Editorial

Nueva doctrina de seguridad busca blindar la libertad y la democracia

Hay sectores, incluida la prensa, que aún no asumen que el combate contra los carteles dejó de ser policial o judicial. Todavía no dimensionan que el…

| Por La Tribuna

Hay sectores, incluida la prensa, que aún no asumen que el combate contra los carteles dejó de ser policial o judicial. Todavía no dimensionan que el hemisferio inició una nueva doctrina de protección y que está en curso una acción geopolítica, estratégica y militar. Hay, en cierto modo, una nueva doctrina de seguridad.

Resulta preponderante la comprensión integral en el sentido de que el sistema de oposición y confrontación contra el crimen transnacional sufrió modificaciones. Es así desde el minuto en que los gobiernos aliados aprobaron el principio que fija que todo crimen debe ser perseguido, y los que ultrajan fronteras serán, de ser posible, tal como conlleva su significado, aniquilados.

En palabras directas, Shield of the Americas (Escudo de las Américas), de la mano de Donald Trump, 16 jefes de Estado de Latinoamérica firmaron la proclama de que los carteles criminales, y hasta las organizaciones terroristas que se mueven

en las Américas, deberán ser demolidos. ¡Así como suena!

El modo de persecución a los delincuentes internacionales está en marcha y en la convicción de su creación es que no tendrá retroceso. La observación instalada en la agenda es que los traficantes de delitos constituyen estructuras que controlan territorios, vulneran sistemas políticos y judiciales, financian violencia y actúan como sectores armados irregulares contra el Estado de derecho.

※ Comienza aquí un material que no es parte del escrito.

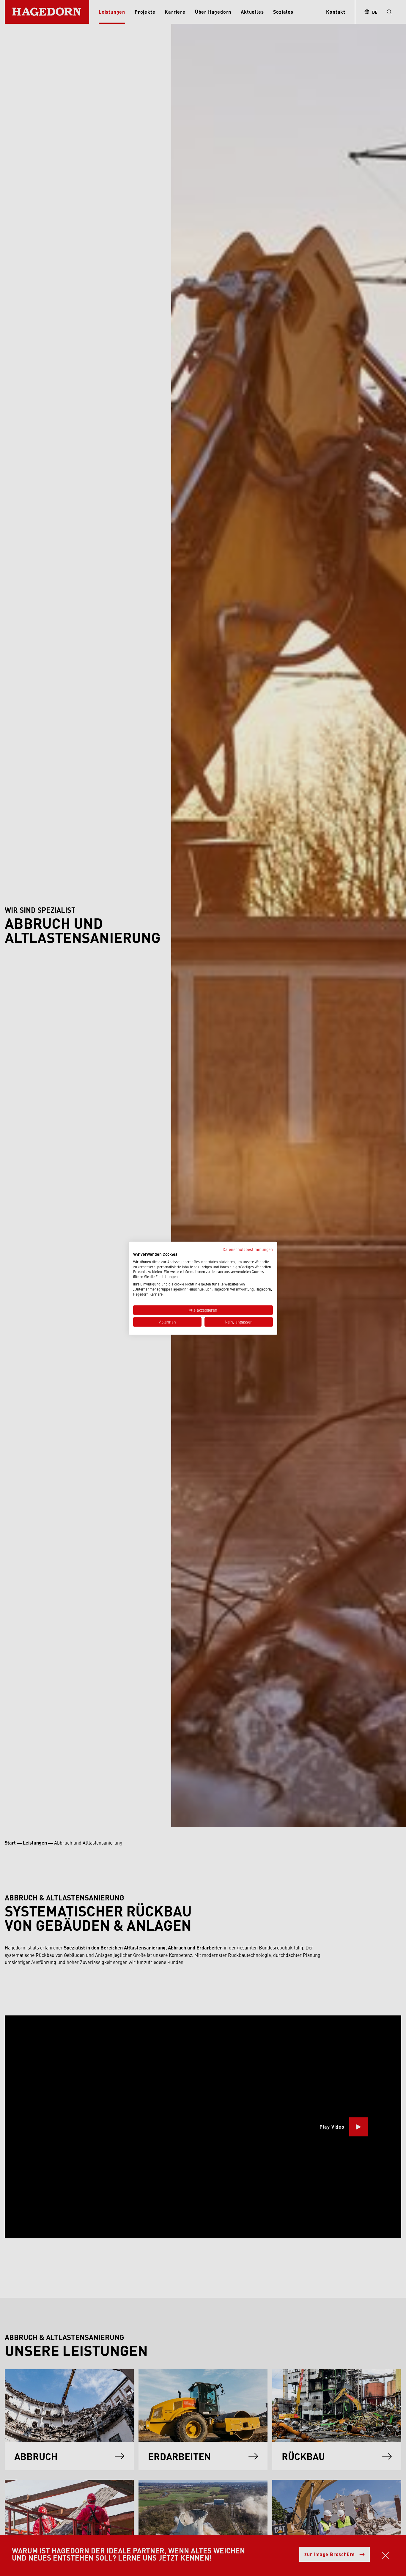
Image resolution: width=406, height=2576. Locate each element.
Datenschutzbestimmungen (248, 1249)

Se podría decir que la Casa Blanca es el puesto de comando de una alianza de 17 países, en la que se encuentra Paraguay. Quienes buscan desconocer eso, o, en el peor de los casos, están contra el proyecto en comienzo de ejecución, se podrá interpretar que son como aliados de los marginales. El mensaje que salió de Washington hace días es crudo: se considera que los carteles son amenazas ascendentes para la civilización occidental.

Veamos —a grandes rasgos— cómo se encamina el nuevo tablero continental. En primer lugar está la militarización de la lucha contra el crimen organizado. Lo segundo es que se darán operaciones conjuntas en el hemisferio, ya que se contará con entrenamiento a los miembros de las Fuerzas Públicas, a otras instituciones, incluso a líderes de opinión.

En adelante se irán dando bloqueos financieros a nivel regional y luego global a las redes criminales. Incluso está en el quehacer la contención de influencias extranjeras hostiles en la región. Es bueno entender que el trayecto tiene un rumbo marcado y la conciencia jurada es que lo diseñado se irá ejecutando, obvio, gradualmente.

En síntesis, de forma abreviada para el buen entendedor, Estados Unidos formalizó la transformación de las reglas del juego en el continente para frenar el auge de la violencia en sus facetas más miserables y criminales. Para ello, se combinarán -entre otros detalles- capacitación, investigación y utilización de tecnología de vanguardia; todo con el objetivo de blindar a quienes quieren vivir en libertad y en sociedades democráticas.